The stranger helped her dress.
The rest of the weekend was a series of snapshots. Being led down a narrow staircase with the noise of the party behind her. Riding in the passenger seat of a Jeep. Opening her front door with him at her side. Collapsing on to her bed still in her clothes. Crying into her pillow for hours. Bleeding.
It was a kindness I’d never forget.
“You all right?”
It was a kindness I’ll never forget.
Because it never happened.
“You all right?”
It never ends that way. It never ends at all. It is never forgotten, this phantom kindness that never comes.

The Snow Moon is full now. It is time to cleanse and purge. Let the cold penetrate and sweep out the past. Spring is coming.

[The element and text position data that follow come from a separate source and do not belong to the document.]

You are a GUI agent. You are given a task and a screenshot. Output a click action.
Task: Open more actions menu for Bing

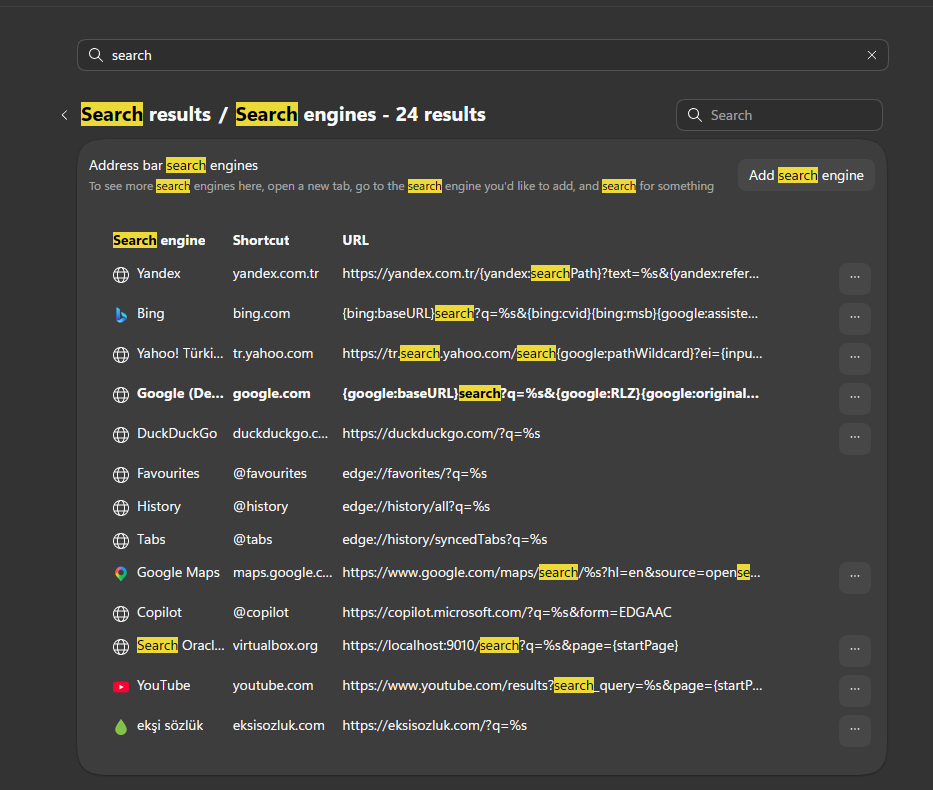(x=854, y=318)
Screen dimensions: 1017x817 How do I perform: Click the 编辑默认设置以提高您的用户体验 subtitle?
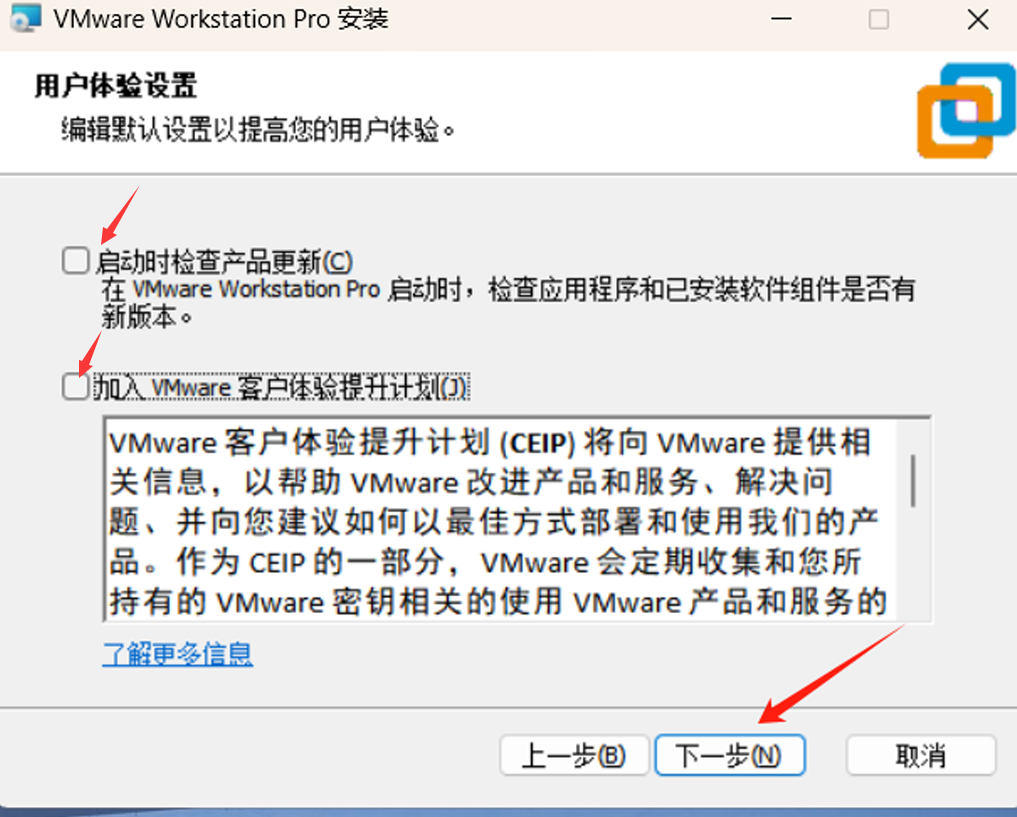click(x=258, y=130)
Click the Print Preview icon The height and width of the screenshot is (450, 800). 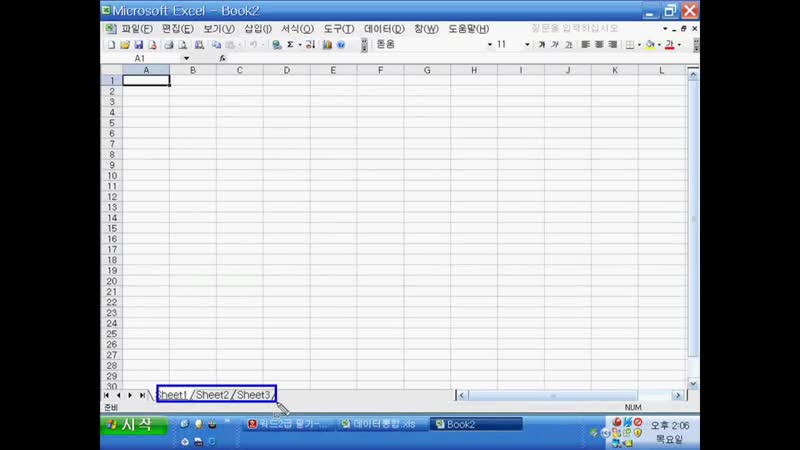coord(183,45)
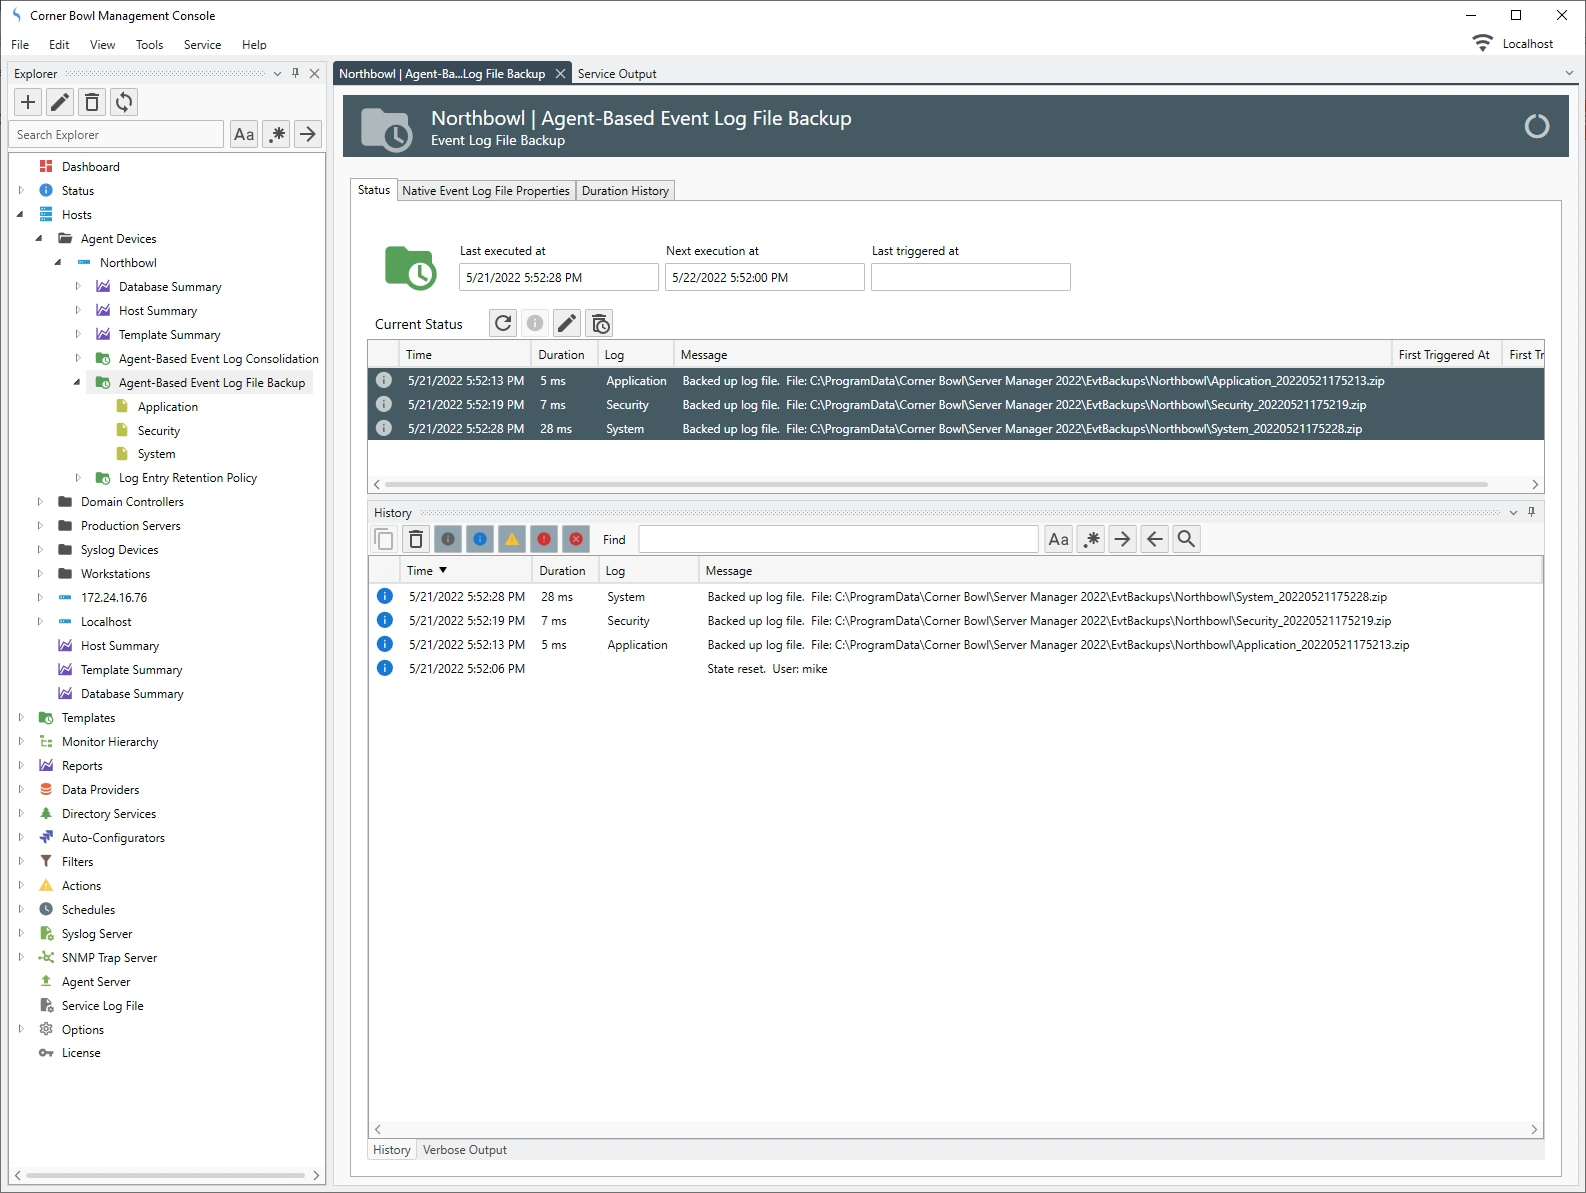
Task: Open the Verbose Output tab
Action: pos(464,1150)
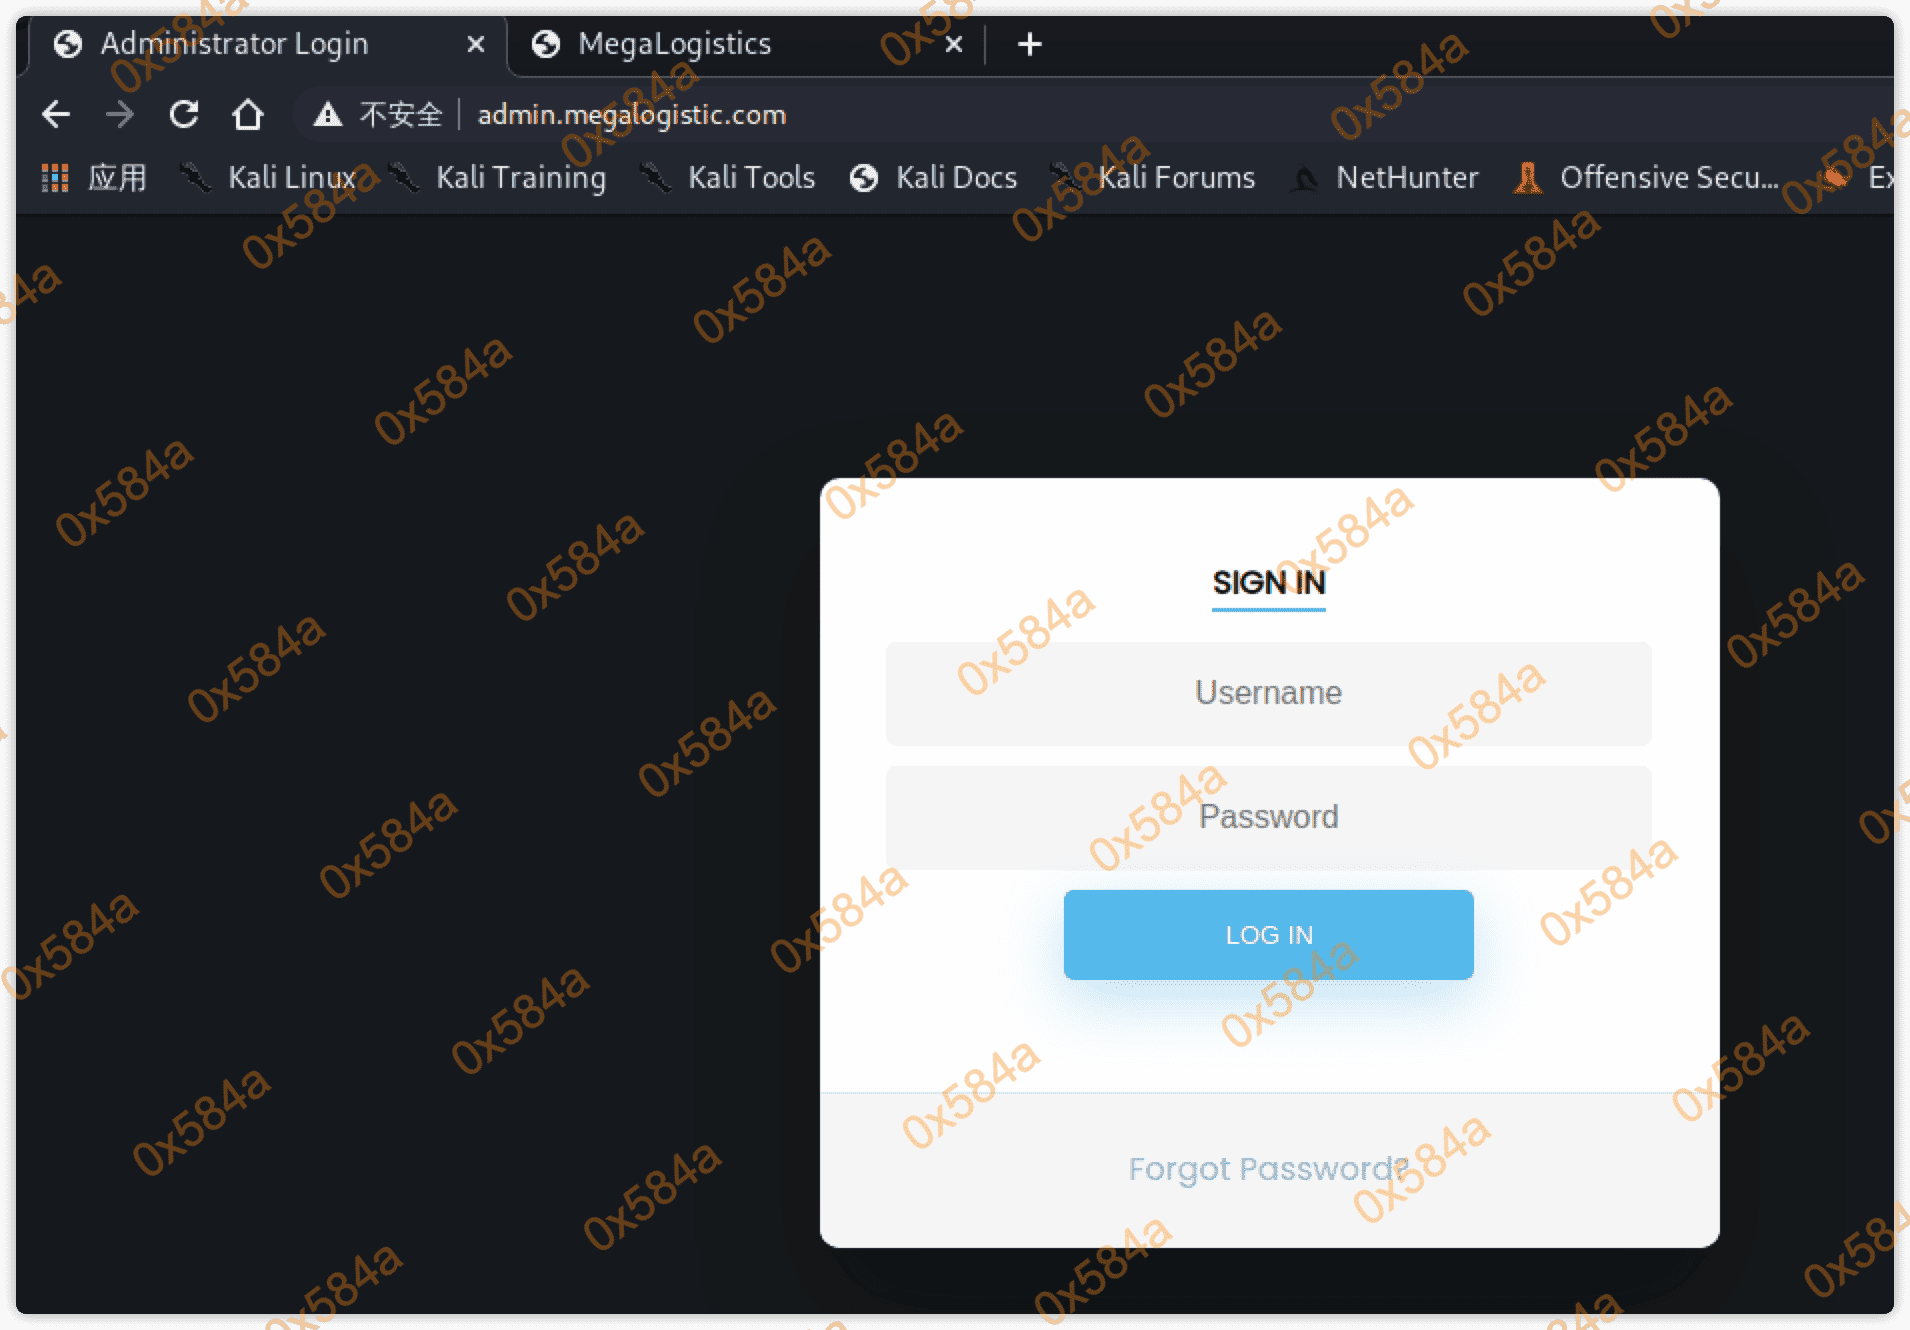Click the browser back arrow
This screenshot has width=1910, height=1330.
click(56, 115)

Reading Beartown is hard, but I realized something today. I survived precisely because nobody cared that much. I had to prop up nobody but myself. And that’s how I know I will survive this. Even though it is not just my body, but my life. All the good memories, all the hopes for the future. Gone. But I am here.
Tonight I will go out and watch the full Snow Moon rise, fill my lungs with the cold. I will watch it rise and know that as it wanes, spring approaches. I will hunger with the moon. I will diminish. And when it is black, I will scream for the new spring. But I will be standing.